The principal aim of ventilator settings is to allow for an adequate expiratory time thus allowing prolonged expiration. The optimal inspiratory time is the value at which target tidal volume is met. High-inspiratory peak flow leads to an increase in R rs and therefore a reduction in tidal volume, while low-inspiratory peak flow either leads to decreased tidal volume or, if inspiratory and expiratory time are coupled, to a shortened expiratory time and consecutively to an increase in intrinsic PEEP (Marik et al. 2002). Tidal volumes should therefore be reduced to the lowest values that allow adequate CO2 removal without an increase of the intrinsic PEEP (Oddo et al. 2006). Finally, airway pressures may have to be higher than normal since they will not represent alveolar pressure in the case of high R rs.

To avoid volutrauma, volume-controlled ventilation modes are often applied using low tidal volumes. However, R rs increases with a decrease in lung volume due to collapse of the bronchiole, while increases in lung volume are commonly associated with a decrease in R rs due to the increase in size of the bronchi.

With regard to PEEP strategy, extrinsic PEEP adjusted on the ventilator needs to be higher than intrinsic PEEP to facilitate sufficient air flow. This allows for adequate expiration as well as reliable triggering of the ventilator, particularly in patients with severe airway obstruction and hyperinflation.

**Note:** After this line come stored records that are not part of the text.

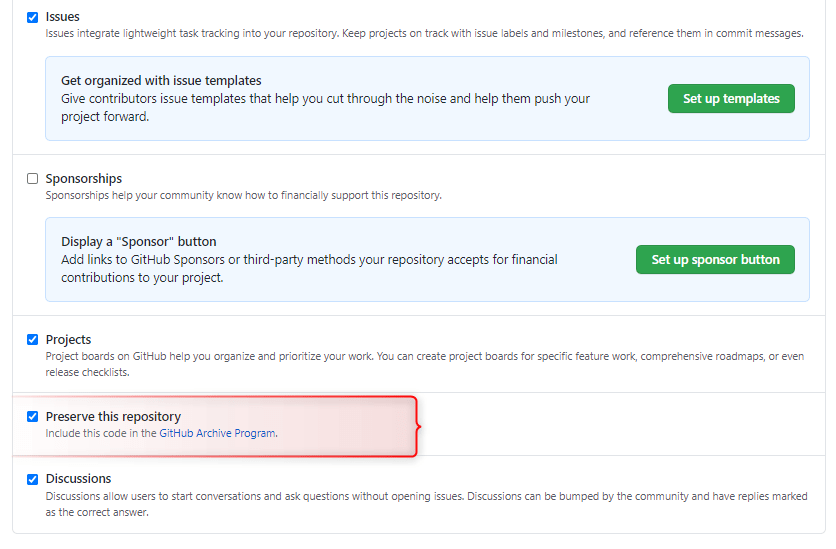Select the Projects label text

[68, 339]
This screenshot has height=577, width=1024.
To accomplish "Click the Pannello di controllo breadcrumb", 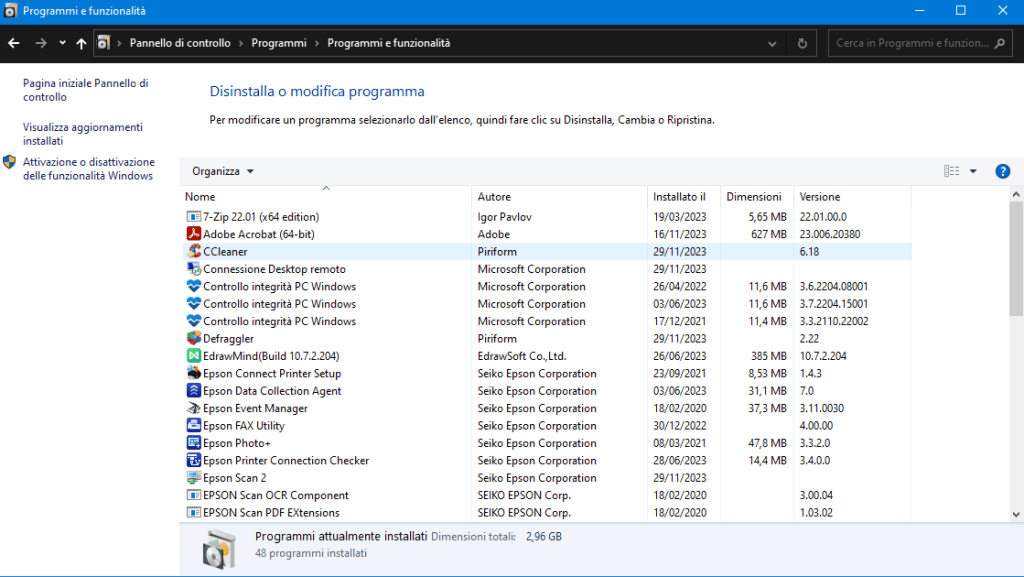I will 180,43.
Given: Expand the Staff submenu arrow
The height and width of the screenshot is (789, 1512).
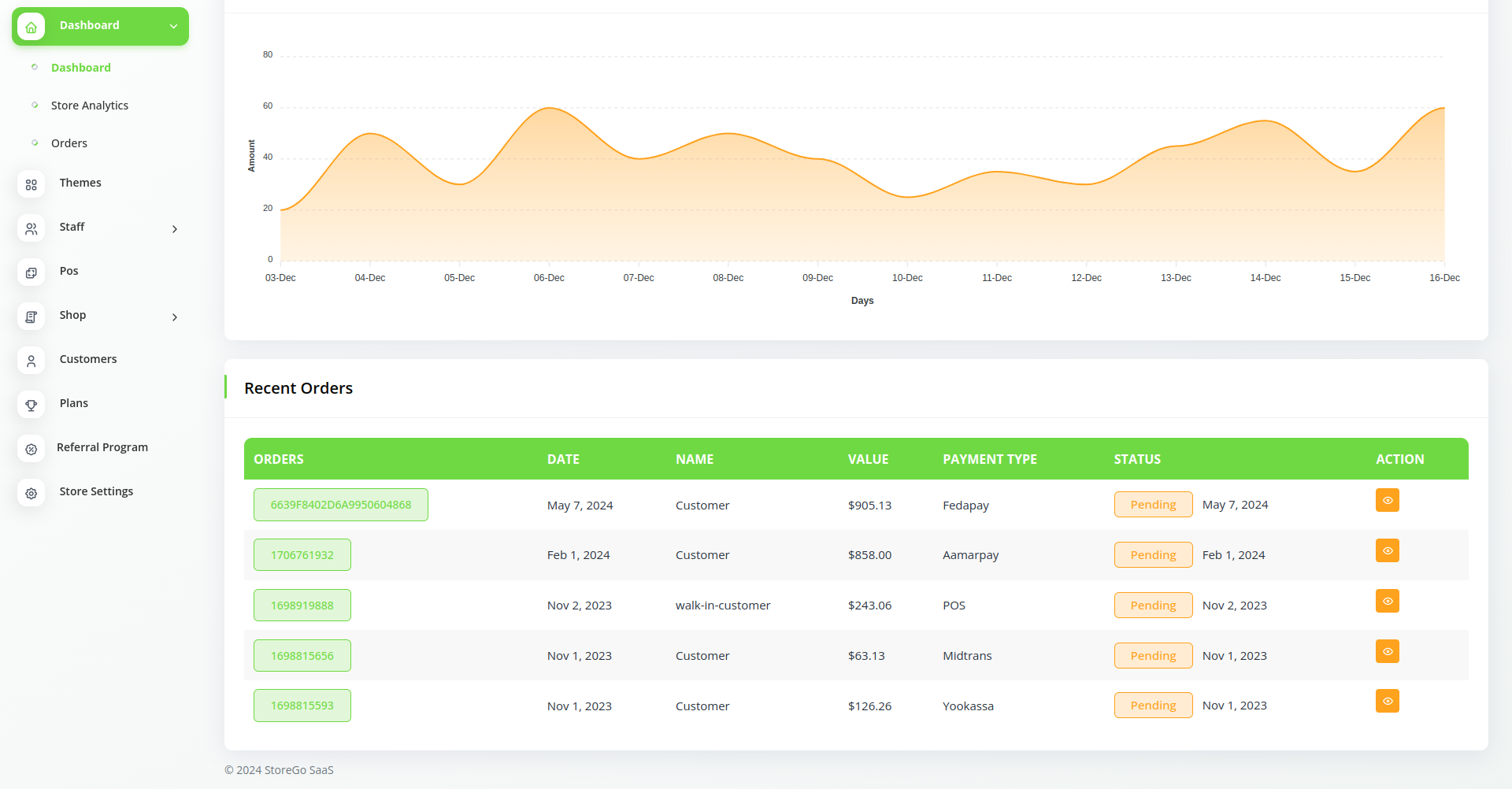Looking at the screenshot, I should tap(175, 229).
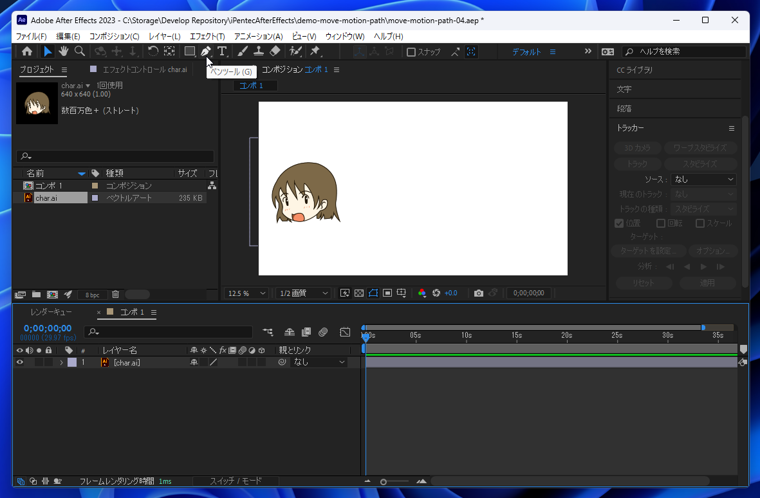Select the Pen tool in toolbar
The image size is (760, 498).
206,52
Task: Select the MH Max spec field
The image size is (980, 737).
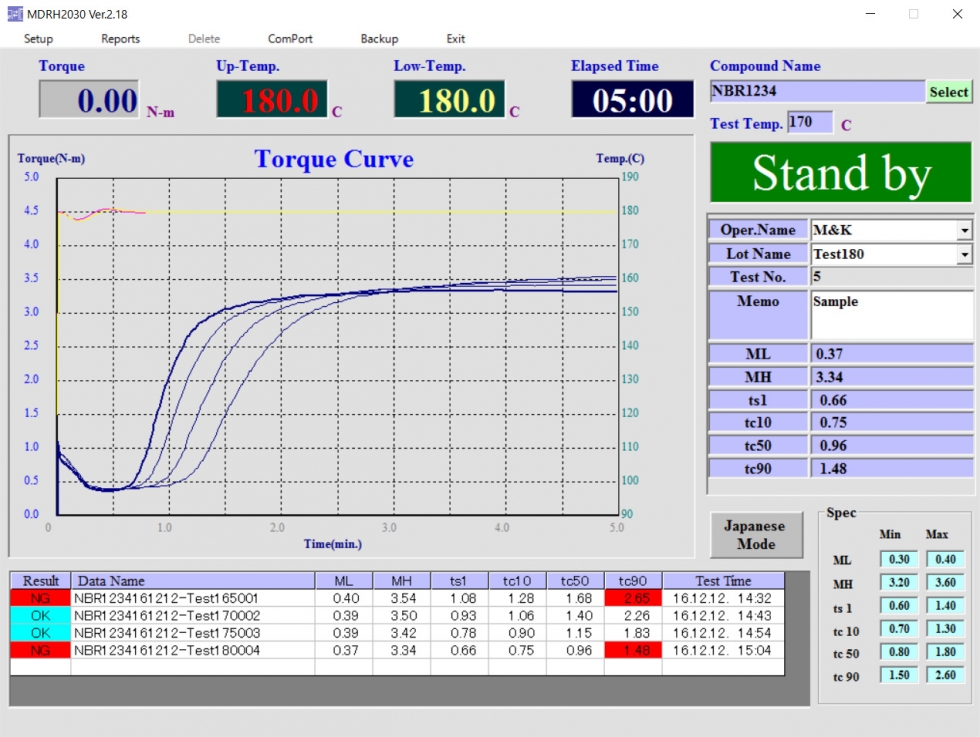Action: pos(945,583)
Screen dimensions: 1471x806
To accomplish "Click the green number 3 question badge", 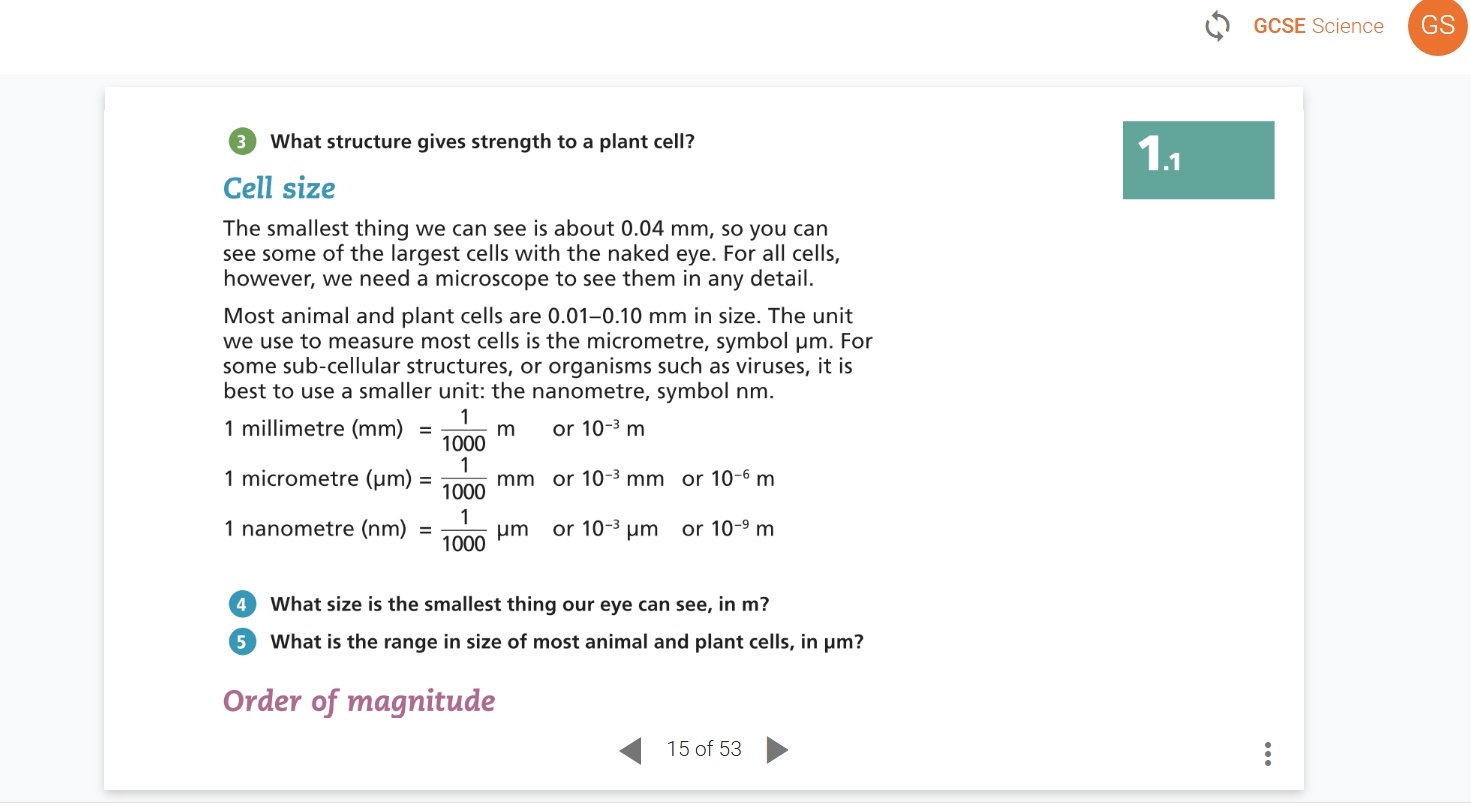I will [x=241, y=142].
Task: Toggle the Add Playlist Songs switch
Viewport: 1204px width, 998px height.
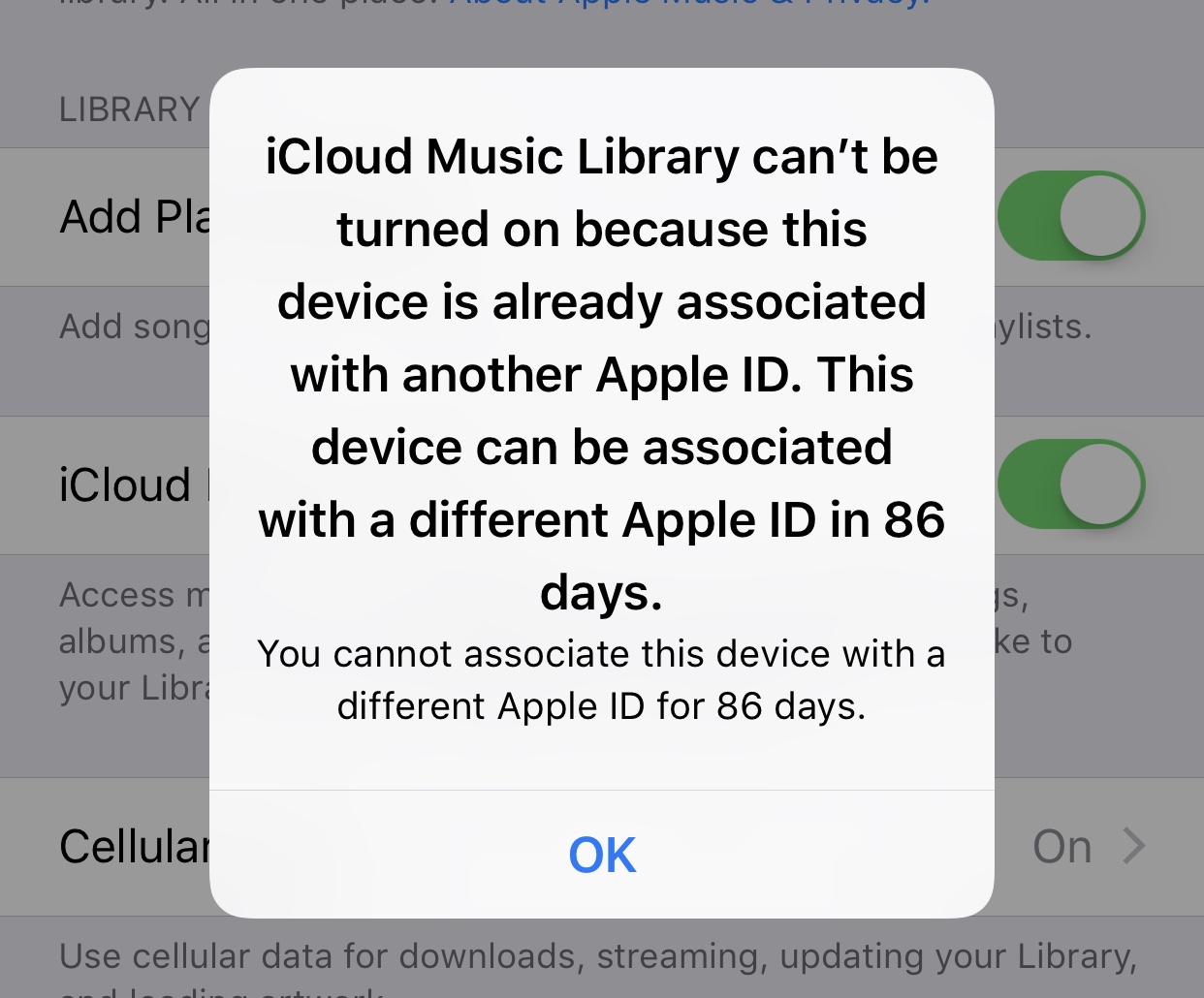Action: [x=1071, y=216]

2.4.2 Monitoring of Progression of Disease and Response to Treatment

Clinically, an increase in R e often correlates with soft tissue retractions, contraction of auxiliary respiratory muscles and active contraction of abdominal muscles during expiration. Mechanical ventilation in the presence of obstructive airway disease is always challenging. Monitoring of R e during mechanical ventilation offers the possibility to detect changes in R e indicating ETT obstruction or dislocation towards the carina and worsening of disease in terms of development of significant airflow obstruction, such as in infants with evolving BPD, meconium aspiration syndrome or bronchiolitis. A decrease in R e as a response to bronchodilator treatment usually indicates a positive therapeutic effect. However, treatment response may be masked by decreased lung volume in patients with airway obstruction and established hyperinflation. In these patients, bronchodilator treatment may decrease FRC, potentially resulting in elevated R e caused by the loss in lung volume. Longer-term changes in R e due to progression of disease may guide the clinician in changes to ventilatory management, e.g. an increase in R e in infants with evolving BPD may prompt caregivers to consider re-evaluate current ventilation strategy in order to ensure appropriate expiratory time, PEEP and lung volume.